EXERCISE INSTRUCTIONS: Would you please return only the lines from the one with "1120x700 pixels. At" through the last line of the records below, leaving the pictures out?

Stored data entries
___

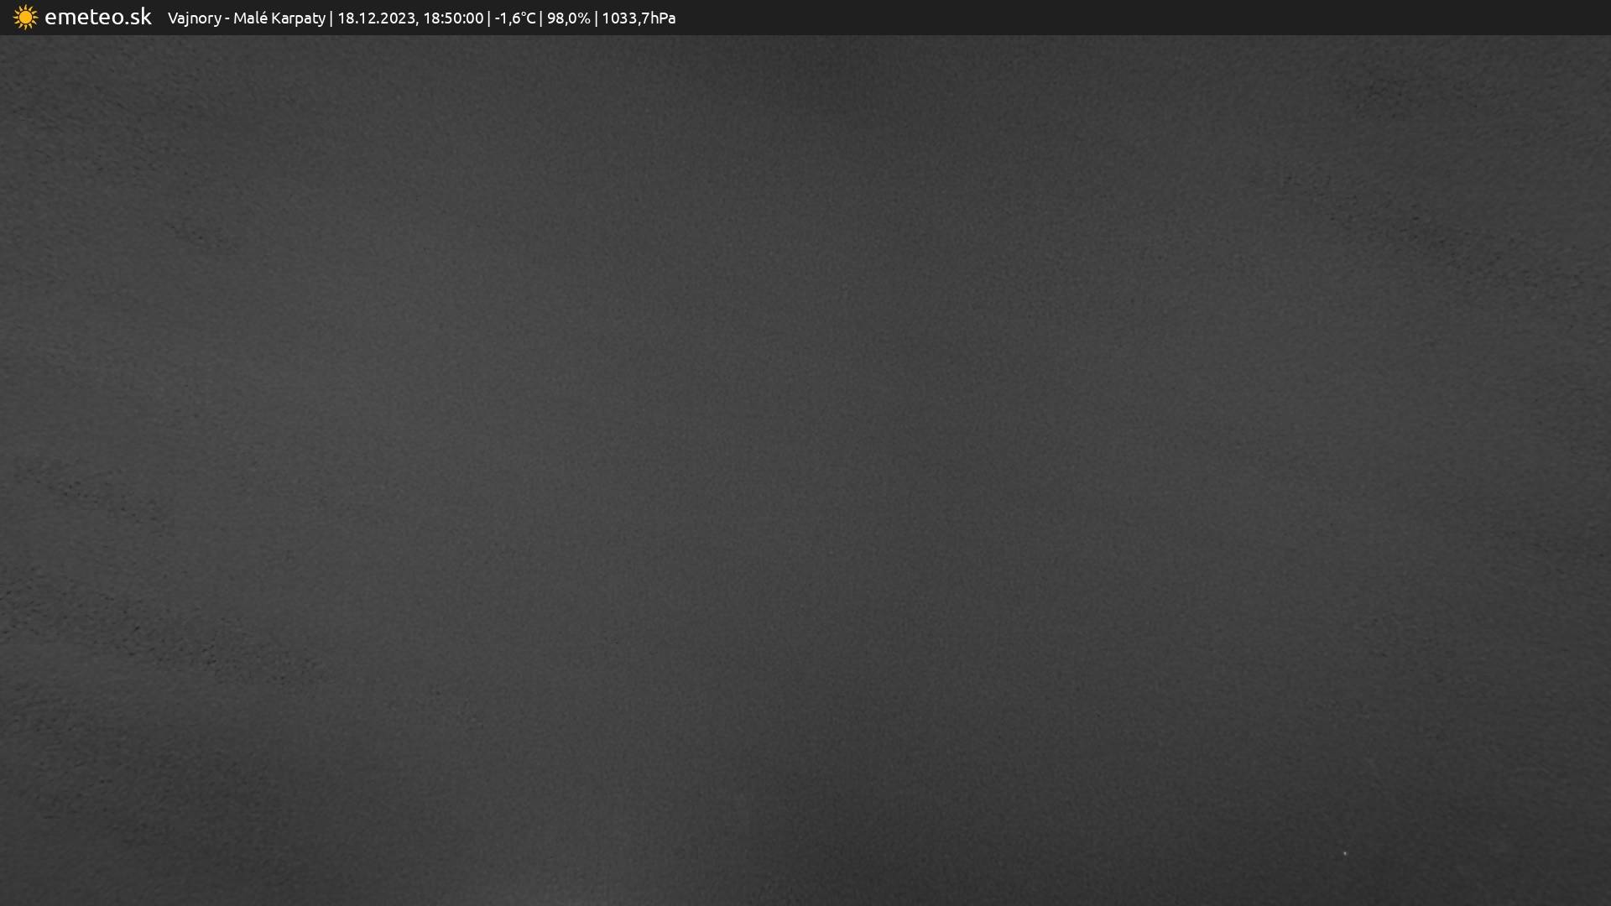Image resolution: width=1611 pixels, height=906 pixels.
Task: Click empty header bar right of pressure
Action: click(x=1091, y=18)
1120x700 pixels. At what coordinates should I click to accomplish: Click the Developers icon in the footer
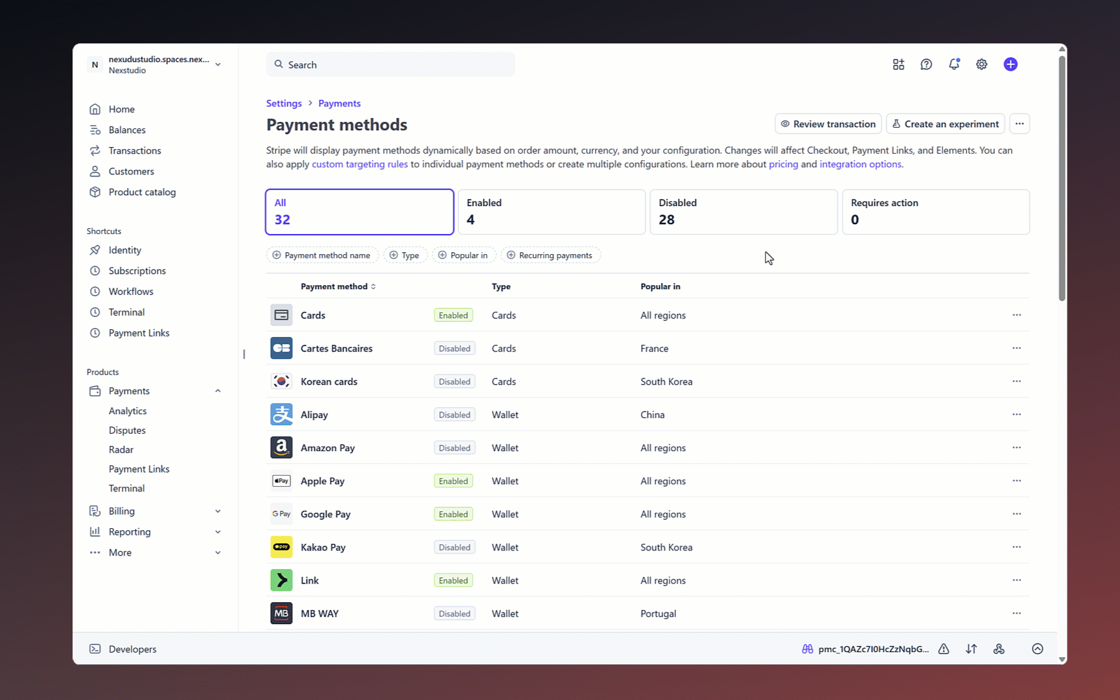point(95,649)
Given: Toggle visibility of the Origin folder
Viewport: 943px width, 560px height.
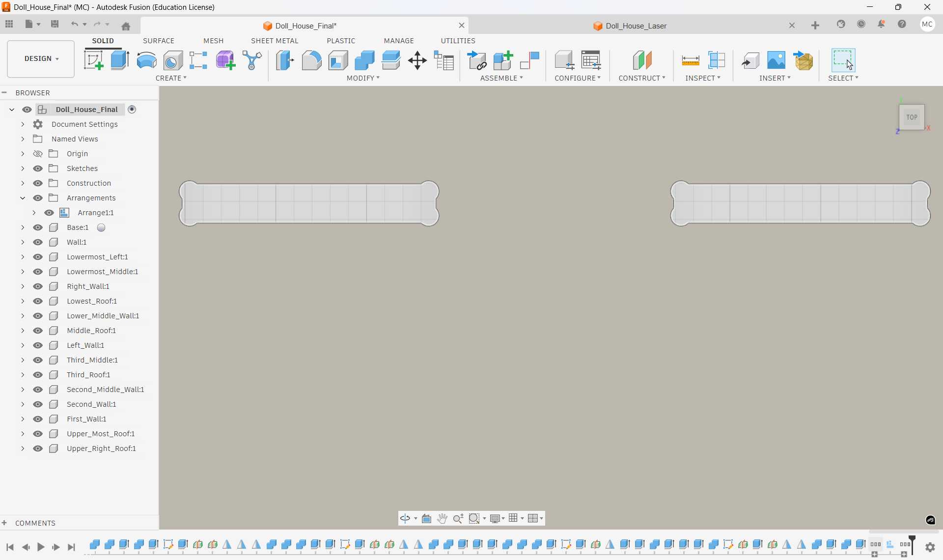Looking at the screenshot, I should (x=38, y=154).
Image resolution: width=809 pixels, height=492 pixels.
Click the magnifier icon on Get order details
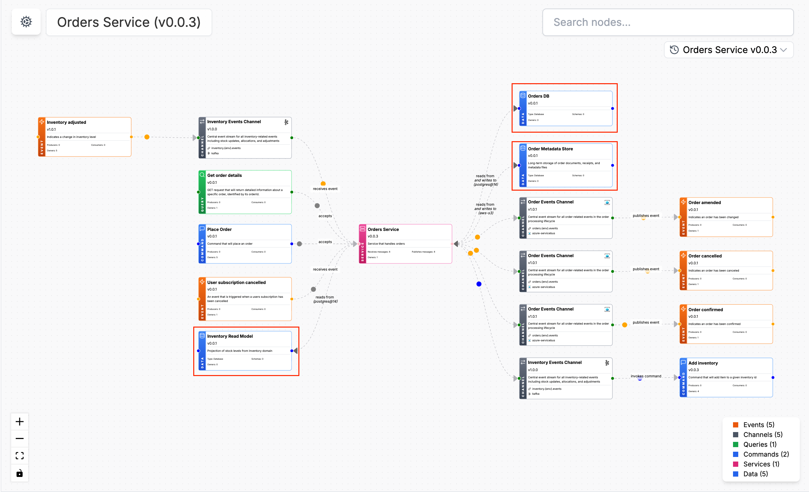point(202,175)
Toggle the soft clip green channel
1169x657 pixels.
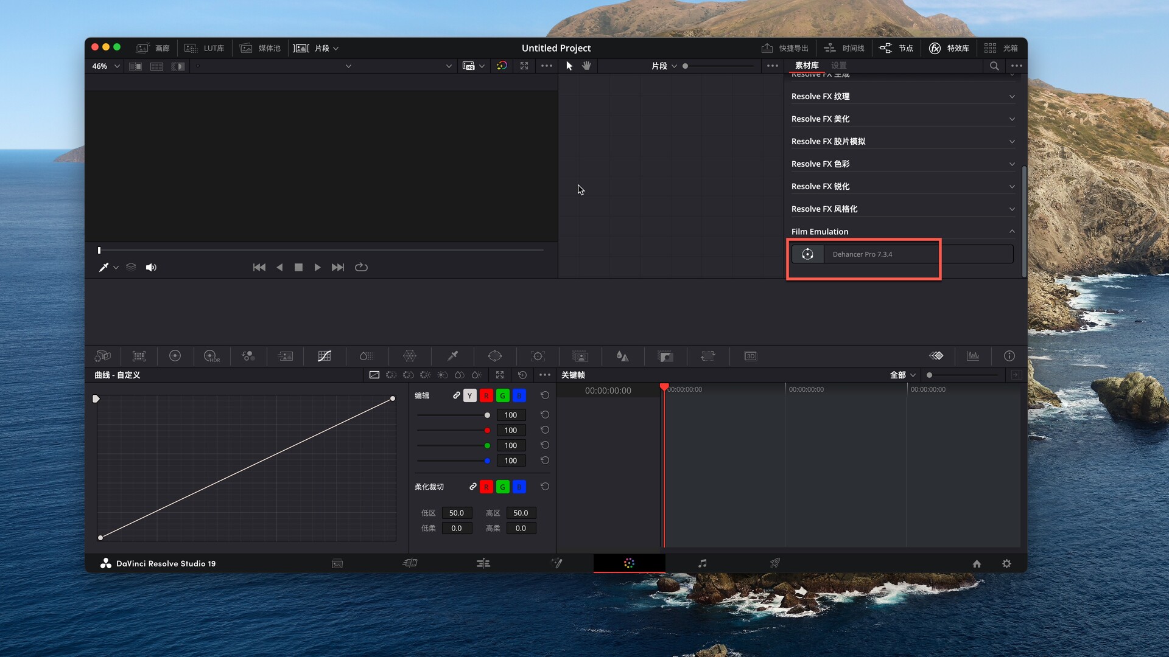pos(502,487)
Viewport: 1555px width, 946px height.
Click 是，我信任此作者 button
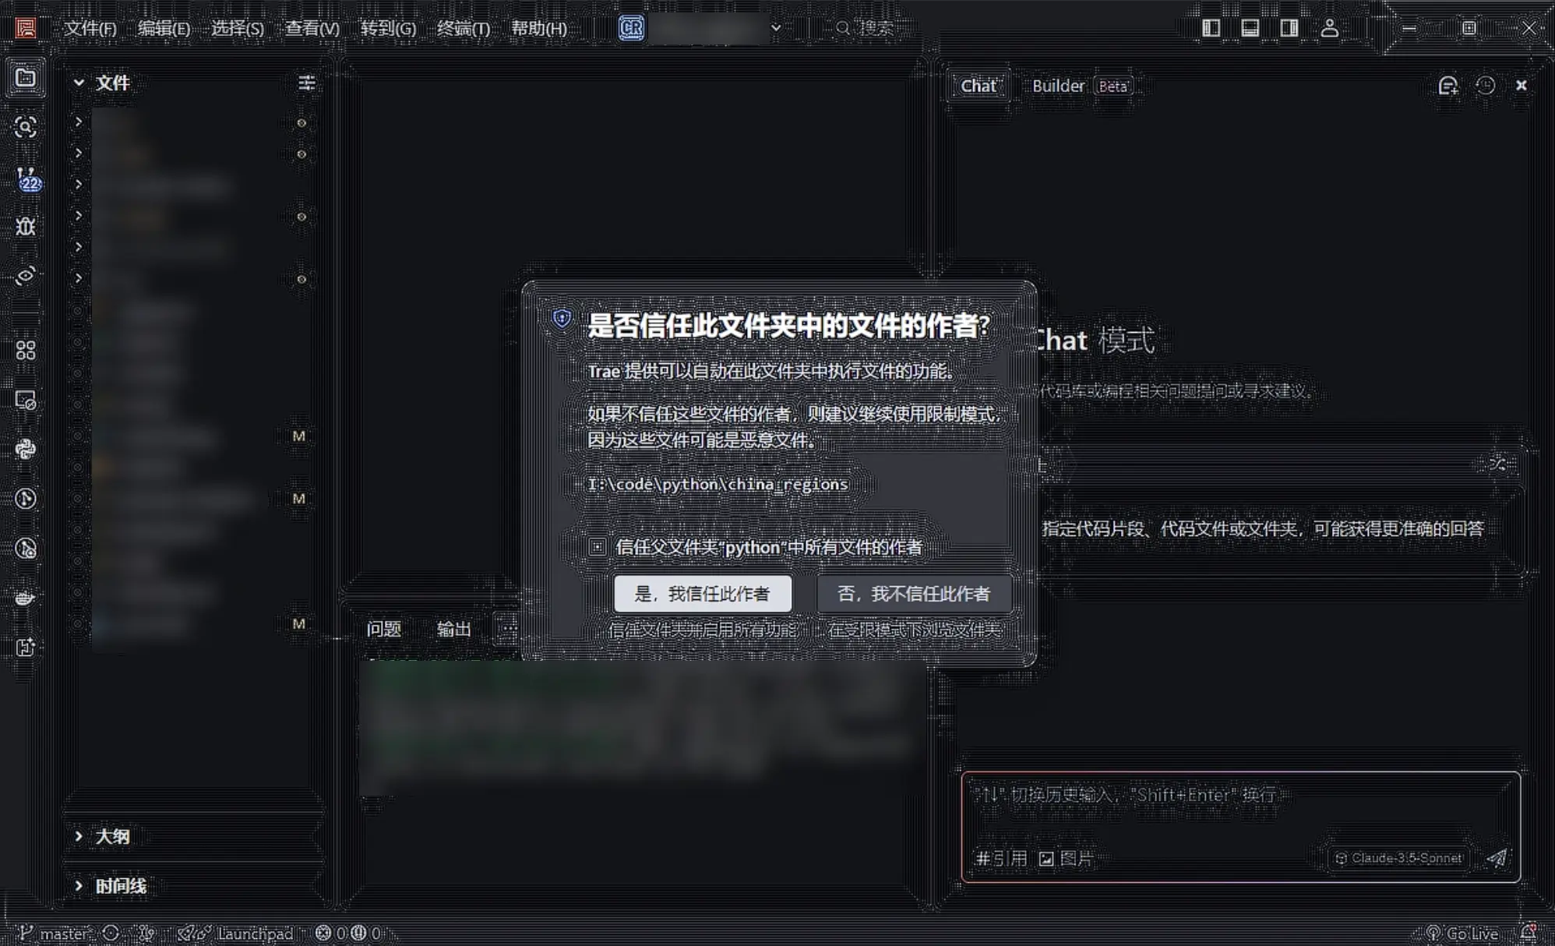pyautogui.click(x=702, y=594)
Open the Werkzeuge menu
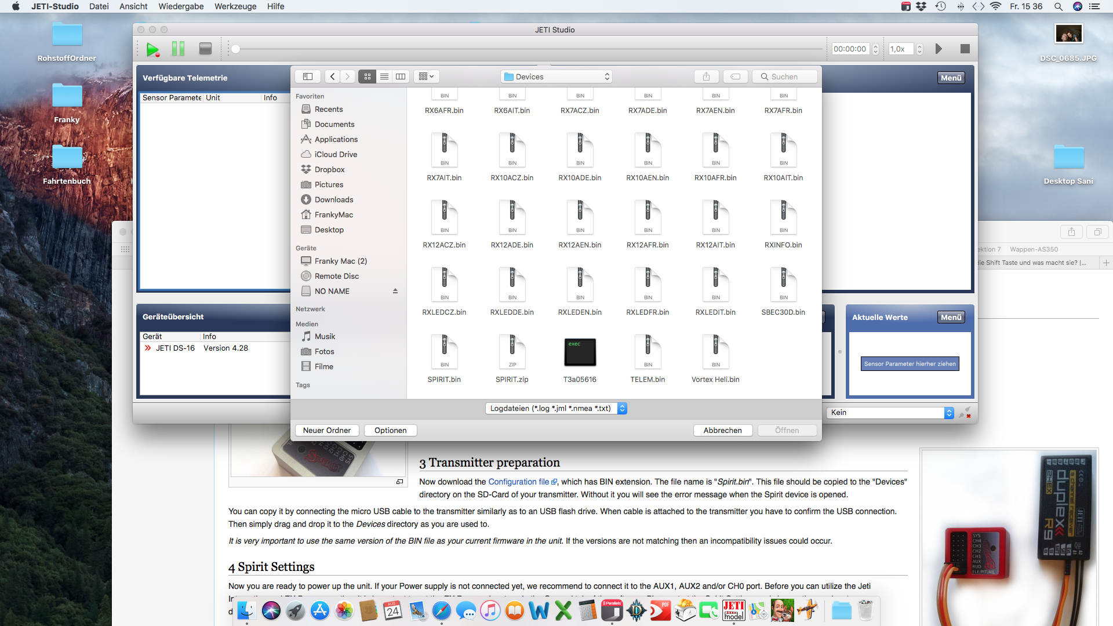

___

OUTPUT FOR THIS EXERCISE:
1120x700 pixels. At what coordinates should I click to accomplish: Click the Developers icon in the footer
point(95,649)
Given: Toggle visibility of the Origin folder
Viewport: 943px width, 560px height.
Looking at the screenshot, I should (x=38, y=154).
Image resolution: width=809 pixels, height=492 pixels.
Click the magnifier icon on Get order details
point(202,175)
Toggle the soft clip green channel
1169x657 pixels.
pos(502,487)
Viewport: 1555px width, 946px height.
Click 是，我信任此作者 button
pyautogui.click(x=702, y=594)
Open the Werkzeuge menu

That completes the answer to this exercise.